--- Stated exercise ---
Format the lines starting at the first line and ending at the line containing "Контакти (538, 100)", both included, as a JSON list of strings with one string per line and blank lines omitted.

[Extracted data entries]
------------------------------------------------------------------------
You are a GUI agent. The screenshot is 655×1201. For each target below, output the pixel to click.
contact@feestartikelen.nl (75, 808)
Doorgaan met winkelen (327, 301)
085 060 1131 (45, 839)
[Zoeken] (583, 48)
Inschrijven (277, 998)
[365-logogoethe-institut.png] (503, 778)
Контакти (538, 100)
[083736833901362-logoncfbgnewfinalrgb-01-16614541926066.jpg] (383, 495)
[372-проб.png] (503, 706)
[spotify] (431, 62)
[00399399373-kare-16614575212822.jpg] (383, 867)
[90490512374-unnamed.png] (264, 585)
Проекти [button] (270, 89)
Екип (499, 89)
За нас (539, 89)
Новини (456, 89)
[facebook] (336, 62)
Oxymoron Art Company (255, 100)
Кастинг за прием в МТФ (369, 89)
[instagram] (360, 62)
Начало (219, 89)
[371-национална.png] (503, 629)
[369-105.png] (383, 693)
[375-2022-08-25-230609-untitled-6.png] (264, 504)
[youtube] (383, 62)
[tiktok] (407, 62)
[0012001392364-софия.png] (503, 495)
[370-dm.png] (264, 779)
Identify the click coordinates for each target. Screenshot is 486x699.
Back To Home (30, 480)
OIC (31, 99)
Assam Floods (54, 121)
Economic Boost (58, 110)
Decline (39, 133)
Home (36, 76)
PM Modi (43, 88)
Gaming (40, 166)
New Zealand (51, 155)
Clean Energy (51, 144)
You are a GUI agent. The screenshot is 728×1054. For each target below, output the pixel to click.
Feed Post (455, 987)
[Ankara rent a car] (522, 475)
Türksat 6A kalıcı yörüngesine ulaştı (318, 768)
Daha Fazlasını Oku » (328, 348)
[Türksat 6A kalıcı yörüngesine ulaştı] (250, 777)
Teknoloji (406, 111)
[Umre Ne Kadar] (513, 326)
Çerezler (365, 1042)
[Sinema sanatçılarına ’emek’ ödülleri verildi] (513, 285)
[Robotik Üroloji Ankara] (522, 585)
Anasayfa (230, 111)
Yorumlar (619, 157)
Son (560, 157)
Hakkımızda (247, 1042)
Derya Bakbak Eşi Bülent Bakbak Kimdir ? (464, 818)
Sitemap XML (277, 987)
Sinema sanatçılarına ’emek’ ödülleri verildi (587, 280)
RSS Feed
------------------------------------------------------------------------
--- Reply to the exercise ---
[
  "You are a GUI agent. The screenshot is 655×1201. For each target below, output the pixel to click.",
  "contact@feestartikelen.nl (75, 808)",
  "Doorgaan met winkelen (327, 301)",
  "085 060 1131 (45, 839)",
  "[Zoeken] (583, 48)",
  "Inschrijven (277, 998)",
  "[365-logogoethe-institut.png] (503, 778)",
  "Контакти (538, 100)"
]